Pitch Wars Mentor Spotlight: Susan Gray Foster
Susan Gray Foster is mentoring for the second year in a row. In addition to writing YA, Susan is a teacher, a songwriter, and she also offers book coaching and editing services through Author Accelerator. You can find out more about her on her author website at susangrayfoster.wordpress.com.
Hi, Susan! This is your second time mentoring Pitch Wars. Publishing is subjective, but what (in your opinion) do the stand-out entries have in common?
Both the query and the opening chapter give a clear sense of the protagonist and the type of story, and make the reader care and want to read on. (Sorry, this is one of those deceptively simple non-answers, but it’s the truth!)
What part of the writing process do you find most challenging and how do you tackle it?
Drafting is most difficult for me. (Doing it now!) I have to force myself to power through to get to the point where I have a draft that I can mold into what I want.
The right research can make or break a story idea, but how important is it to research your genre/category?
Of course it’s essential to read in the genre/category you write. Why would anyway want to write a type of book they don’t read? At the same time, it’s impossible to read everything in a particular genre, and, even if you could, you’d have no way of knowing if a hundred other people were writing something similar to yours and were going to beat you to the punch. So, I guess my advice is to read the genre you love, and also read widely in other genres, and write your own unique stories, in your own particular way, to the very best of your ability.
What are you reading, or otherwise currently obsessed with?
I just finished NEVERWHERE (audiobook), which was fun because I’d actually never read anything by Neil Gaiman before (except CORALINE). I’m about to finish fellow Pitch Wars alum and mentor Rosalyn Eves’ THE BLOOD ROSE REBELLION, which is a lovely, unique YA fantasy set in Hungary. And I just started re-reading FRANKENSTEIN (audiobook). I read it a number of years ago, but holy crap, I’d forgotten that it opens with a TON of backstory. I can’t wait to get to the good part!
You were a 2014 Pitch Wars mentee and now you’re mentoring for the second time! Having participated in both roles, what advice would you give the mentee hopefuls for 2017?

================

* [Goals]
1 - According to the Pitch Wars interview, which part of the writing process does Susan find most difficult?
2 - Write what comes next in the Pitch Wars interview, picking up right after its last question.
The items have no connection to the Pitch Wars interview.

================

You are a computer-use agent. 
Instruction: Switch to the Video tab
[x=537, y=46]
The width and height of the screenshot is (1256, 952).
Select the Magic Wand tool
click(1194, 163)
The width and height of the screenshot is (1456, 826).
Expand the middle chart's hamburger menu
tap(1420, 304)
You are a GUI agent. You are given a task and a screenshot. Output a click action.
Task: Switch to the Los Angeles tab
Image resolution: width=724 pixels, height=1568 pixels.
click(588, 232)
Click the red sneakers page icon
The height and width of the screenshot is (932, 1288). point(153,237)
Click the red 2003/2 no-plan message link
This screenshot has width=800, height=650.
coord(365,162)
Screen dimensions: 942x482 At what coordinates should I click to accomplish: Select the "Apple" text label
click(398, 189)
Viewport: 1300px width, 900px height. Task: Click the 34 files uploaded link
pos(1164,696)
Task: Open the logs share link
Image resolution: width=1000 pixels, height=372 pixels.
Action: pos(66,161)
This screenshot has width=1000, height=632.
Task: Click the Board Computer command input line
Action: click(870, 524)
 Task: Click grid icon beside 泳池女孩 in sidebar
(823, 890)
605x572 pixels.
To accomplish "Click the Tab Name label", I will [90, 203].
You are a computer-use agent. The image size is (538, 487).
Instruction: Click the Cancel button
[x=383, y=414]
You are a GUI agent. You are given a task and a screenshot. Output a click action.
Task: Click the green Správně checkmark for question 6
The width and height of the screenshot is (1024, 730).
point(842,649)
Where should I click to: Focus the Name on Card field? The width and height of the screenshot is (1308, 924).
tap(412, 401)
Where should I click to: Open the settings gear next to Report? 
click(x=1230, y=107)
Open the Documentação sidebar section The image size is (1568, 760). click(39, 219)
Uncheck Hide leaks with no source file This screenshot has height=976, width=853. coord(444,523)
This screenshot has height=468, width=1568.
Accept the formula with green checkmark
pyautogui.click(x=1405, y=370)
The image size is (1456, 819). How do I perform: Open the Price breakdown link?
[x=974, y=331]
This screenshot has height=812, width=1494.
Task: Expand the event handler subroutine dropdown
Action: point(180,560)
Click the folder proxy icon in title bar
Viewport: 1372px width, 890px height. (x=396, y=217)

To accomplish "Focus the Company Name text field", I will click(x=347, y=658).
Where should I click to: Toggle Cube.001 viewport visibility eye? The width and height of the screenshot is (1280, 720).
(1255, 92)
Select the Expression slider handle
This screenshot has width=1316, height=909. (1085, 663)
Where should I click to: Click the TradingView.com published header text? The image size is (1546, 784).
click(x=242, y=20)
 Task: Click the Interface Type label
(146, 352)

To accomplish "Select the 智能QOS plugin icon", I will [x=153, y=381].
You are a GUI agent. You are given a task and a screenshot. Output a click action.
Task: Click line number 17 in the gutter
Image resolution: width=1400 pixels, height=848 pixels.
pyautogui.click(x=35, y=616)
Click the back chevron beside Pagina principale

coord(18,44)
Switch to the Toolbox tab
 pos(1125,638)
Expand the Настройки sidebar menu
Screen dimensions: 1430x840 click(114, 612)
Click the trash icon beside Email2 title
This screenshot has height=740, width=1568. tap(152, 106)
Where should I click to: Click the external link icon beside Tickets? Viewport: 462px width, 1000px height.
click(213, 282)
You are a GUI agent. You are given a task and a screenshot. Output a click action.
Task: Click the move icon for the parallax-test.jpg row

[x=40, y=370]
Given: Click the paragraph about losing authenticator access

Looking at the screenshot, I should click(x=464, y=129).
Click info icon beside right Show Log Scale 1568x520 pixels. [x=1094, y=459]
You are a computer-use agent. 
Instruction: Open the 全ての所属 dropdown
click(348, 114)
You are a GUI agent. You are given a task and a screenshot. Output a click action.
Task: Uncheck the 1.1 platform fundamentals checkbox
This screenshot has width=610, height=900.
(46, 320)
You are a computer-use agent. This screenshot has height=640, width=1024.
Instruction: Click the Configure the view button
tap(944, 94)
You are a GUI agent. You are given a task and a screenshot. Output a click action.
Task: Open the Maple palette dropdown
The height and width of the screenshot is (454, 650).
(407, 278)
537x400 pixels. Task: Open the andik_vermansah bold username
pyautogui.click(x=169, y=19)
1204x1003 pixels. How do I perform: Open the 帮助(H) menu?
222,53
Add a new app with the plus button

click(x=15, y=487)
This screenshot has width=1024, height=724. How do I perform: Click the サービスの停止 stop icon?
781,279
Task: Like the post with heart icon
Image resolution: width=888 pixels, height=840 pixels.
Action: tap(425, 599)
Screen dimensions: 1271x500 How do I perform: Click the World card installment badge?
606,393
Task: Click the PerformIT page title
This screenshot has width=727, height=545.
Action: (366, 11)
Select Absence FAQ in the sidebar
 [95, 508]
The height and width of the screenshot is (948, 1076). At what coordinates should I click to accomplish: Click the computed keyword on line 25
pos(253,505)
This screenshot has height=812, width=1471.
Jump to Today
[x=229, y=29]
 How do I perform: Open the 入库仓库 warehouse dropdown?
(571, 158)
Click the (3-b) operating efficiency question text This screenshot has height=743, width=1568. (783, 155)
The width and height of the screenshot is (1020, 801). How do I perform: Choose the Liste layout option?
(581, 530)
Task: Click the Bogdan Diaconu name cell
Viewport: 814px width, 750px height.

================

* [Solved problems]
1 - Drafting.

2 -
Have an open mind, a positive attitude, keep a tight rein on your expectations, and get ready to work your bleep off! Also, keep in mind that every writer at every step along the way struggles with rejection, doubt, insecurity, jealousy, and frustration. Each writer’s path is unique, so, whatever happens, keep calm and write on!
What qualities will you be looking for in a mentee?
I would love to work with someone who is open-minded, positive, passionate about their writing, able to communicate honestly, and ready for an emotional roller coaster.
And finally, what advice do you have for writers who may be attempting a major revision for the first time?
Know what’s at the heart and soul of your story, and hang onto to that fiercely. Be open-minded and willing to consider changes to anything and everything else. Hit “save as” and then be fearless. You can always go back to an earlier draft, but if you don’t try, you’ll never know. Communicate with your mentor. Whether you have questions, uncertainty, confusion, a disagreement, or you’re stressed and freaking out, let your mentor know so that you can work through it together.
For those entering Pitch Wars 2017, Susan's MENTOR WISHLIST IS HERE!
If you have any Pitch Wars questions for Susan, please head on over to Twitter and tweet her at @susangrayfoster. And for even more Pitch Wars advice, be sure to check out her recent blog post: Finding and Working with a Mentor.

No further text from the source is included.